My suggestion is not about finding camera poses, but rather establishing the internal camera parameters that determine the mapping between incoming rays and image positions; specifically the principal point, focal length and distortion parameters. These are critical to accurate modeling, and best practice is to estimate them by a calibration procedure that is independent of the model data set .
The traditional calibration method relies on photos of charts having known structure, usually a planar chess board pattern. This is the method supported by MetaShape software. It works well for rectilinear lenses of long focal length, but not well for wide-angle and fish-eye lenses, which are actually more useful for large scale modeling. The main problem is that a chart of practical size, presented at a realistic working distance, covers only a small part of the field of view of such a lens. Placing the chart close to the lens is not a good solution, because at that distance the distortion function can be quite different from the one for a subject at normal working distance.
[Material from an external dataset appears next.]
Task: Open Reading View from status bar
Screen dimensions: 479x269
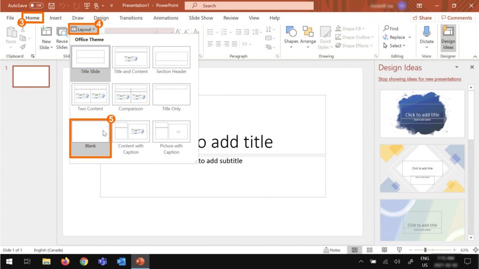Action: pyautogui.click(x=385, y=250)
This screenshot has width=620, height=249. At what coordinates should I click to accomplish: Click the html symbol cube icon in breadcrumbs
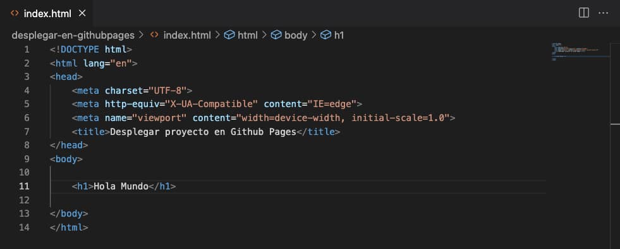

The robot panohead method uses photos taken at normal working distance, and substitutes known camera pointing angles for known subject structure. I know from experience that it finds very accurate and repeatable lens parameters. That includes the principal point, which is fundamental to accurate distortion correction but is so difficult to estimate from model data that the default in MetaShape is to not even try. This is unfortunate, because the principal point depends on mechanical factors that can change from one shoot to the next, namely play in the lens mount and temperature. Best practice with a removable lens camera is to shoot a calibration series at the same time as the model images, with the lens held firmly in position for example by an elastic cord.